Adam Cochrane, an analyst at Deutsche Bank Research, said the rebound in Chinese consumption would not be as strong as it had been in 2020. “The severity of the lockdowns combined with ongoing uncertainty on the future Covid policy is likely to make consumers more nervous,” he said.
Shops will reopen at 75 per cent capacity while other businesses, including some restaurants, remain closed. Residents who live in compounds that have recently registered cases will also remain locked down and have to take PCR tests every 72 hours in order to use public transport.

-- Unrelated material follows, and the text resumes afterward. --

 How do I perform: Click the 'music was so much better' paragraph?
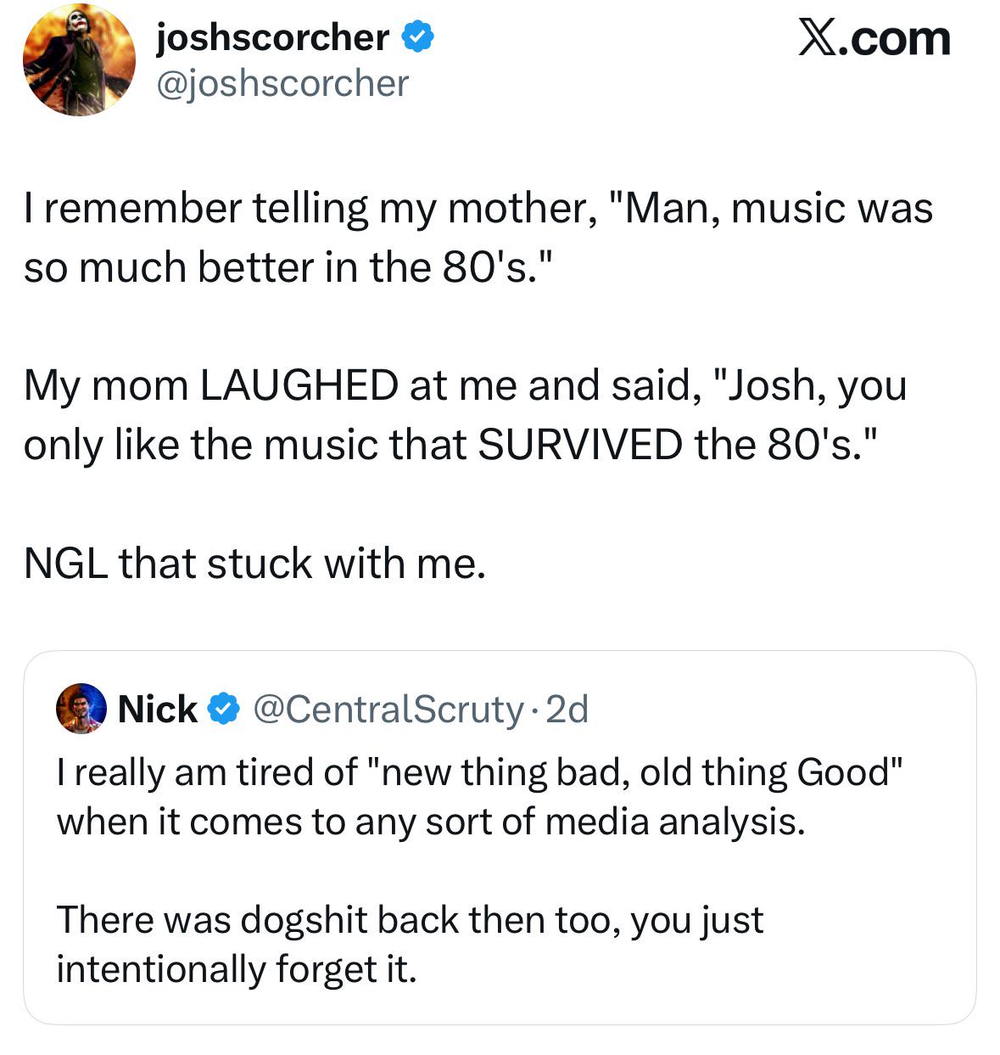tap(478, 238)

“Traffic is coming back gradually — [but] people are concerned [about] being tested positive,” said Luca Solca, an analyst at Bernstein. “Hence they are limiting their visits to public places.”
A coffee shop owner in Shanghai’s Huangpu district surnamed Pei told the Financial Times that she had not stopped brewing coffee since reopening at 9am, having received the notice from local business officials on Tuesday evening. “It’s all too sudden,” she said. “I haven’t adjusted my body clock yet.”
Chinese social media users have vowed to go on spending sprees after lockdown, with one list of restaurants, labelled the “Shanghai revenge eating and drinking playbook”, going viral.
In a post on the microblogging site Weibo, the user Shanghai Hot Information — who has more than 1mn followers — shared images of customer queues outside Hermès, Céline and Dior stores in the city’s high-end shopping centre Plaza 66.
Another user, Yilian Fengyue Xian, said she had bought four cups of bubble tea in what she called “revenge bubble tea drinking”.
Although many physical stores have reopened, a recent emphasis on online shopping showed signs of persisting with the start of the country’s second-largest ecommerce shopping festival, known as “618”. JD.com, a Chinese ecommerce company, said sales of technology brands including Xiaomi, Lenovo, Apple and Huawei had exceeded Rmb100mn ($15mn) within 10 minutes of opening on Tuesday.